— START EXERCISE MATERIAL —
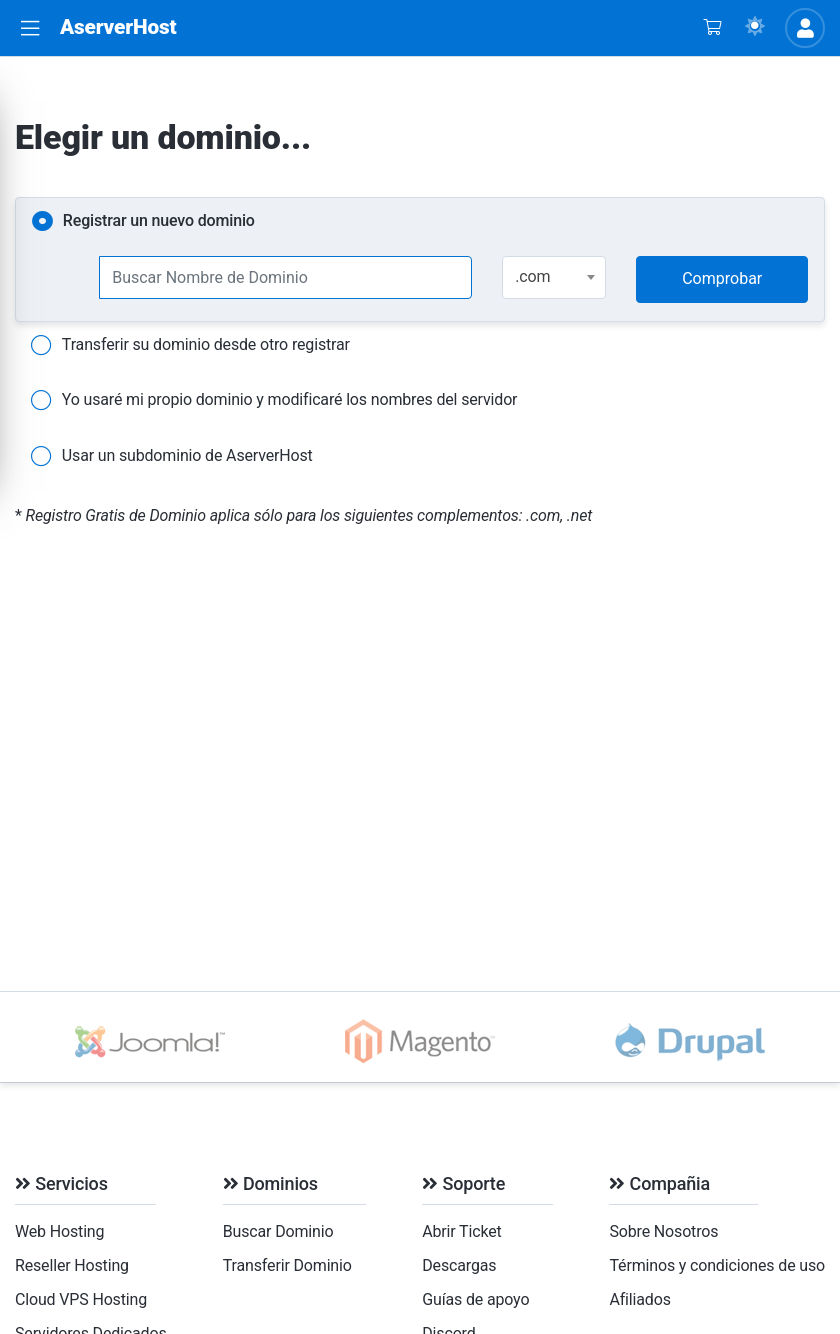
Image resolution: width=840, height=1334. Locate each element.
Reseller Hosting (72, 1265)
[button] (30, 28)
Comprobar (722, 278)
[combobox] (554, 277)
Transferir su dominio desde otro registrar (190, 346)
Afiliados (639, 1299)
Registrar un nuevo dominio (143, 222)
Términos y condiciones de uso (717, 1265)
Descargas (459, 1265)
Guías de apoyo (475, 1299)
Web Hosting (59, 1231)
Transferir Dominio (287, 1265)
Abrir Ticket (461, 1231)
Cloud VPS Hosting (81, 1299)
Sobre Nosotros (663, 1231)
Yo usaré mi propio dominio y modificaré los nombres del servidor (274, 401)
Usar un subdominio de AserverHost (172, 457)
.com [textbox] (532, 276)
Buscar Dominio (278, 1231)
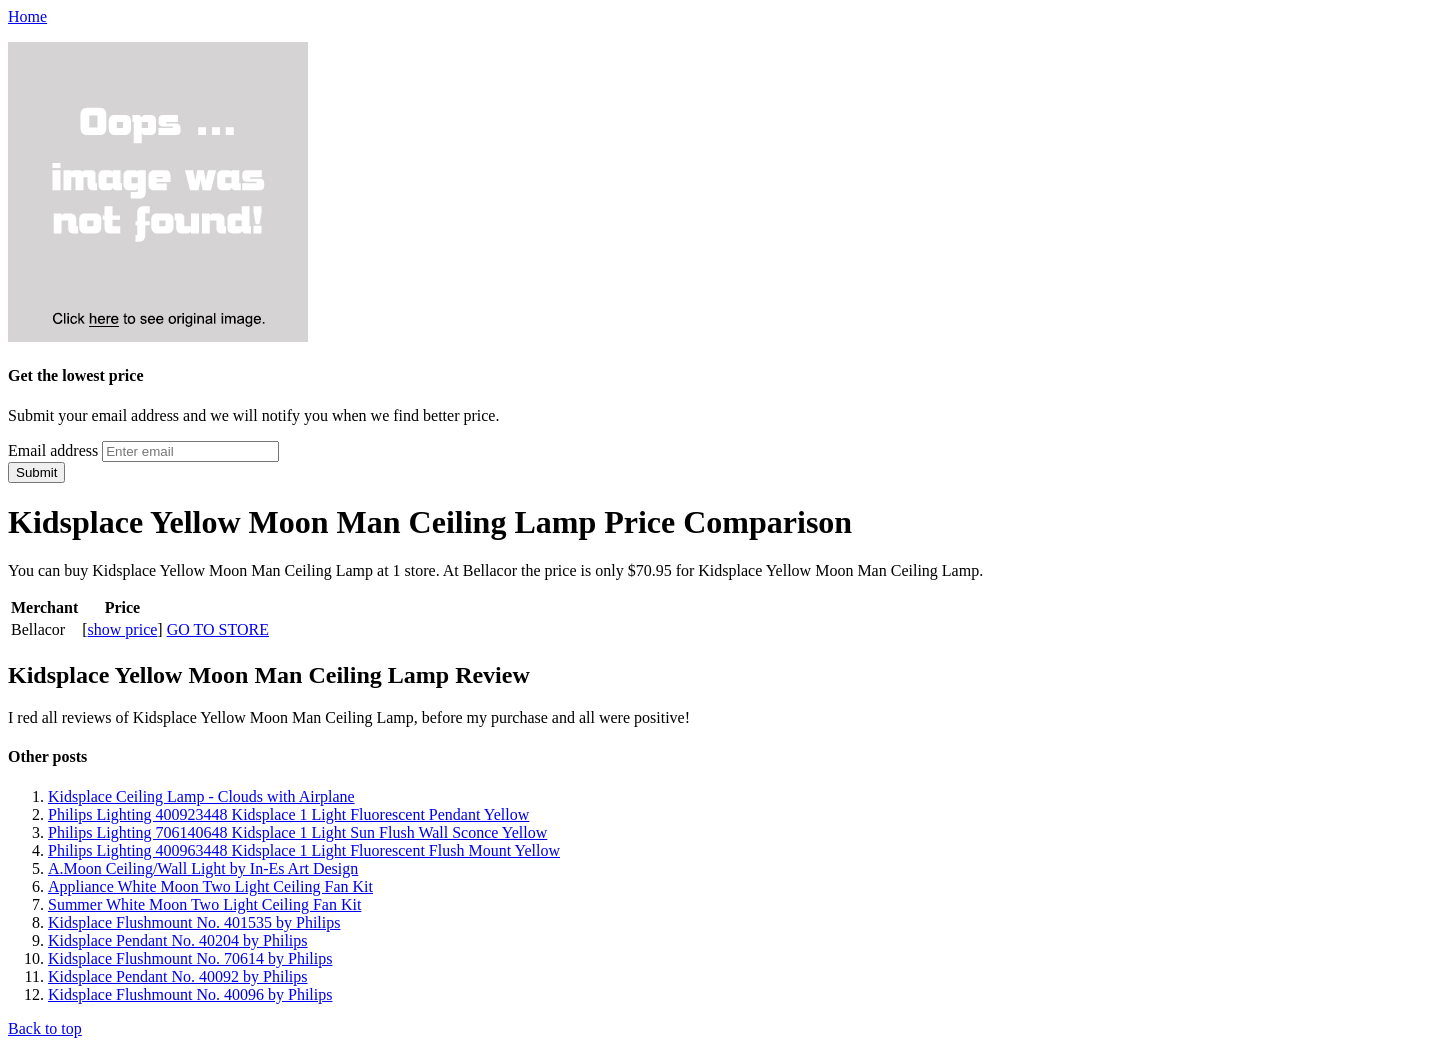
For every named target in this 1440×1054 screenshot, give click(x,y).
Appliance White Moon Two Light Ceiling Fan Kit (210, 886)
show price (123, 629)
— END EXERCISE MATERIAL —
# WORK TO DO
Reproduce every line above, including the requests, and shift each coordinate in the answers by -47. Leave out the pictures.

# PROBLEM SOLUTION
Image resolution: width=840, height=1334. Locate each element.
Reseller Hosting (25, 1218)
[button] (-17, -19)
Comprobar (675, 231)
[combobox] (507, 230)
Transferir su dominio desde otro registrar (143, 299)
Afiliados (592, 1252)
Registrar un nuevo dominio (96, 175)
Términos y condiciones de uso (670, 1218)
Descargas (412, 1218)
Guías de apoyo (428, 1252)
Web Hosting (12, 1184)
Transferir Dominio (240, 1218)
Abrir Ticket (414, 1184)
Cloud VPS Hosting (34, 1252)
Sobre Nosotros (616, 1184)
Yo usaré mi propio dominio y modificaré los nombres del servidor (227, 354)
Usar un subdominio de AserverHost (125, 410)
.com [textbox] (485, 229)
Buscar Dominio (231, 1184)
For every named target in this 1440×1054 screenshot, give click(x,y).
Appliance White Moon Two Light Ceiling Fan Kit (163, 839)
show price (76, 582)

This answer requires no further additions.